“Ortacılık” ve uçlar

“Orta yolcu diye küçümseniyoruz ama aslında o yol devrimci bir yol.”

ÖDP Eş Genel Başkanı Alper Taş, referandum dolayısıyla kızışan “tayin hakkı” tartışmaları sırasında kendisine yöneltilen soruları yanıtlarken böyle demiş.

Bizce doğru demiş.

Aslında ortada “orta yol” falan yoktur…

Öyle ya, böyle bir meselede “orta yolcu” sayılmamak için ille de “ne tayin hakkı kardeşim, yok öyle bir şey” demek ya da “mutlaka ayrı devlet kurulsun, hemen şimdi” diye tutturmak mı gerekiyor?

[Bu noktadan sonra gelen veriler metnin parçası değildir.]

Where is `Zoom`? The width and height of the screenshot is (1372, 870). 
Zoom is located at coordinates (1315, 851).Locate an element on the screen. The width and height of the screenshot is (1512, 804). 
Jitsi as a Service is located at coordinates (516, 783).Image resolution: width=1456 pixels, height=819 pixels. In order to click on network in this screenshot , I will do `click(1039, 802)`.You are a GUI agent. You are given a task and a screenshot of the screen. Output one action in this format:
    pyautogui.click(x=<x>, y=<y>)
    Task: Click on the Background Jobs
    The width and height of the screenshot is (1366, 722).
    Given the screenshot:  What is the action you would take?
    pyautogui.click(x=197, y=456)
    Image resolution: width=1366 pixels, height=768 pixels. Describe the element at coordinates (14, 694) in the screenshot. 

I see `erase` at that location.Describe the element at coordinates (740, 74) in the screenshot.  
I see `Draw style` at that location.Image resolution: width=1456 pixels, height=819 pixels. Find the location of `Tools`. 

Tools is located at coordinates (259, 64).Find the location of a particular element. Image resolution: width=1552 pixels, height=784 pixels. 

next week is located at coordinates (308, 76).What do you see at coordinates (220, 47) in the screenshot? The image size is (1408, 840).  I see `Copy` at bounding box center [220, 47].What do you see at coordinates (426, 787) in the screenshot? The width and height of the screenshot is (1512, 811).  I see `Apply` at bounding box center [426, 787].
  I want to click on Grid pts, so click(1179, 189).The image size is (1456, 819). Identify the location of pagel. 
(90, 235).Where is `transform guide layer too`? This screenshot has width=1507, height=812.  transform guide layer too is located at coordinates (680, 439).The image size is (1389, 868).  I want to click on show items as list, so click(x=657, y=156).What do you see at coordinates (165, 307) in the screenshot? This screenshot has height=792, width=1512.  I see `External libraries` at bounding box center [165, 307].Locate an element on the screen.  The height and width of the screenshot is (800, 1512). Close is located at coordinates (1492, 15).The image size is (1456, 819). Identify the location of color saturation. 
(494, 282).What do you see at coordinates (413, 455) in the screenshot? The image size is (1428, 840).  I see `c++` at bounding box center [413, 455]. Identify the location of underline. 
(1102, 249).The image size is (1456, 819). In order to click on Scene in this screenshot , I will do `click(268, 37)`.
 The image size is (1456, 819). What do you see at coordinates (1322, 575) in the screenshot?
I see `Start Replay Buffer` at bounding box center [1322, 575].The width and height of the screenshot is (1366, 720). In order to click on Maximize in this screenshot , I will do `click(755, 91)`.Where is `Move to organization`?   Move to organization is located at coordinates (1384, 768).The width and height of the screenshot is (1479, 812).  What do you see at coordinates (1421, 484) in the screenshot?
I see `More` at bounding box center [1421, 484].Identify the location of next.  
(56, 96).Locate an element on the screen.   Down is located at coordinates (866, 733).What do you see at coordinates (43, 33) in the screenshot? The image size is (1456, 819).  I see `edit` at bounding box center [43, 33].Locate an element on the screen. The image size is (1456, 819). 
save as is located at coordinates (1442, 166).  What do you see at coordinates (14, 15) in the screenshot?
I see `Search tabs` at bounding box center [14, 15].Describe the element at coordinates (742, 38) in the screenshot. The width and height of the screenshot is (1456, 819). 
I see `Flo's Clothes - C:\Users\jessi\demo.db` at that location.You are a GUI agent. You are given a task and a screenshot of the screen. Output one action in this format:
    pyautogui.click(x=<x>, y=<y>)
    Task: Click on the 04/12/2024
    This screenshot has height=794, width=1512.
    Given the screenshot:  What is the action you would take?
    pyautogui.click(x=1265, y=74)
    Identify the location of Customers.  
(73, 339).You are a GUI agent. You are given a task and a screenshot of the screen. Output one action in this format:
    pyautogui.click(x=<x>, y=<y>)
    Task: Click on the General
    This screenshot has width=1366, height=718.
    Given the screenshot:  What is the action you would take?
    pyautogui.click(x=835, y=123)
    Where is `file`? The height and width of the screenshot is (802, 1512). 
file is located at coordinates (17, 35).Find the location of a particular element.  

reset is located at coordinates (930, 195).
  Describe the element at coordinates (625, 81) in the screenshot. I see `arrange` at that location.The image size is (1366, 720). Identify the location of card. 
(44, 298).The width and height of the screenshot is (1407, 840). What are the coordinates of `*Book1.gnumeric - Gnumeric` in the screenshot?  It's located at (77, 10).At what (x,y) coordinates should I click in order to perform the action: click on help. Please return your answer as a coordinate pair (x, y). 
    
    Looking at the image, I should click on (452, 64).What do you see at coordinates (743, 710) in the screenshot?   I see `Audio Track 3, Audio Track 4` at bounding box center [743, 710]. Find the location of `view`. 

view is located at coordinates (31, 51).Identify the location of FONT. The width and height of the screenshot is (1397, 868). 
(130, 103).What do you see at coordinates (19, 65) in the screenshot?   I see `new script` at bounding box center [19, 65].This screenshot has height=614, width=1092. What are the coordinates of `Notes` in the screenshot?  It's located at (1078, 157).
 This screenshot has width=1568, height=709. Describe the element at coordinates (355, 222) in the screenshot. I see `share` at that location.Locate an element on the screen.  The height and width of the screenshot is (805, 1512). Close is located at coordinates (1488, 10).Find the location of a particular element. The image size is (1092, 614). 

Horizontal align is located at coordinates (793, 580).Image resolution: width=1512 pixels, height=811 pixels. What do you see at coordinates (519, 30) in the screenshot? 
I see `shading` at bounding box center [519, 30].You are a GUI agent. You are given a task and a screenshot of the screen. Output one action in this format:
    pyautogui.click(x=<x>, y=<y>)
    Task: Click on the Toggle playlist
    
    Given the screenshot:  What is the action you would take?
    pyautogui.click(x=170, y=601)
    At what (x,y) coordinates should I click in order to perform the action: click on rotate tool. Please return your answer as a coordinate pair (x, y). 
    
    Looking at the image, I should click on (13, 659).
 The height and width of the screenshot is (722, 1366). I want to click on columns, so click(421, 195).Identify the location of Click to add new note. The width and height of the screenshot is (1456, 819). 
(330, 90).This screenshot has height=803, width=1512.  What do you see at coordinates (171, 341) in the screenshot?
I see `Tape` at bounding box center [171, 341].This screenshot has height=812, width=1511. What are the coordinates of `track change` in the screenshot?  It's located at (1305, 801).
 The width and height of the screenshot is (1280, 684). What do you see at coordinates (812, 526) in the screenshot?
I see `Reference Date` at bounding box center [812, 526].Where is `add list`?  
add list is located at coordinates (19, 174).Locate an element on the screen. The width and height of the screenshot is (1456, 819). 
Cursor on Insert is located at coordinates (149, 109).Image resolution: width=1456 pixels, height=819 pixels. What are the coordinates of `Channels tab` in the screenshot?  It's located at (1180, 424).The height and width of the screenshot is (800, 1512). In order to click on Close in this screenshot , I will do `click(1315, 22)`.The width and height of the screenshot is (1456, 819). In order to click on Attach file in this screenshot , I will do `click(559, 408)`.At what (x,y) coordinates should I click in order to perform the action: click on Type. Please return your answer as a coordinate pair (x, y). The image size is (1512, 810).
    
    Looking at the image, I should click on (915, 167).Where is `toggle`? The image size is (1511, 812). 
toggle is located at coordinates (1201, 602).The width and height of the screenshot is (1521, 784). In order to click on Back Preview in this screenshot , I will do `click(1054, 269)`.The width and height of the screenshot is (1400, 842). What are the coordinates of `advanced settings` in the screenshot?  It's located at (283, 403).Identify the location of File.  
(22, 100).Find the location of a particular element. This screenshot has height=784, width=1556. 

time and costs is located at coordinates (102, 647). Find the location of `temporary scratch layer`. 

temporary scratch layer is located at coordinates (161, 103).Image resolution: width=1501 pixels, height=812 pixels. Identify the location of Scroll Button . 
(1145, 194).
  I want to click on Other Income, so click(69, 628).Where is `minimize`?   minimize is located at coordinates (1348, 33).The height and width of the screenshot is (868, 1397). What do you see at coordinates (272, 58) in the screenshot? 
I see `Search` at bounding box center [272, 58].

Yazıya böyle başlamamızın nedeni UKKTH konusuna bir kez daha girme gereği duymamız değil. Şu “orta yolculuk” hikâyesini başka ve farklı bir düzlemde tartışmak istedik.

***

Konuya, Yön dergisinin yeni çıkan 8. sayısında da bir ölçüde değinmeye çalıştık.

Herhangi bir ülkede sosyalist hareket, kendi yolunu çoğu durumda “iki uç” dışında (arasında değil) farklı bir yol savunarak ve önererek açmaya çalışır. Tarihteki örneklere baktığımızda genellikle böyle olduğunu görürüz. Örneğin 19. yüzyıl kapanırken Rus Marksistleri bir yanda legal Marksizm ile diğer yanda “Halkın Dostları” olmak üzere “iki uç” dışında kendilerine bir zemin oluşturmaya çalışmıştır.

“Dışında” diyoruz, “ortasında” değil. Yani dönemin Rus Marksistleri kendi yollarını “legal Marksizm’den şu kadar alalım, Narodnizmden de bu kadar kaparsak idare eder” diye çizmemişlerdir.

Neden böyle oluyor, hep uçlar çıkıyor?

İki nedene bağlayabiliyoruz.

Birincisi: Marksist düşünce ve sosyalist hareket ülke ölçeğinde yeni yeni ete kemiğe bürünürken boş bir kâğıt üzerinde çalışmaz. Kendisini tarihsel olarak önceleyen ve toplumun tümüne damgasını vuran siyasal, ideolojik, kültürel ayrılıklar ve saflaşmalar üzerine gelir.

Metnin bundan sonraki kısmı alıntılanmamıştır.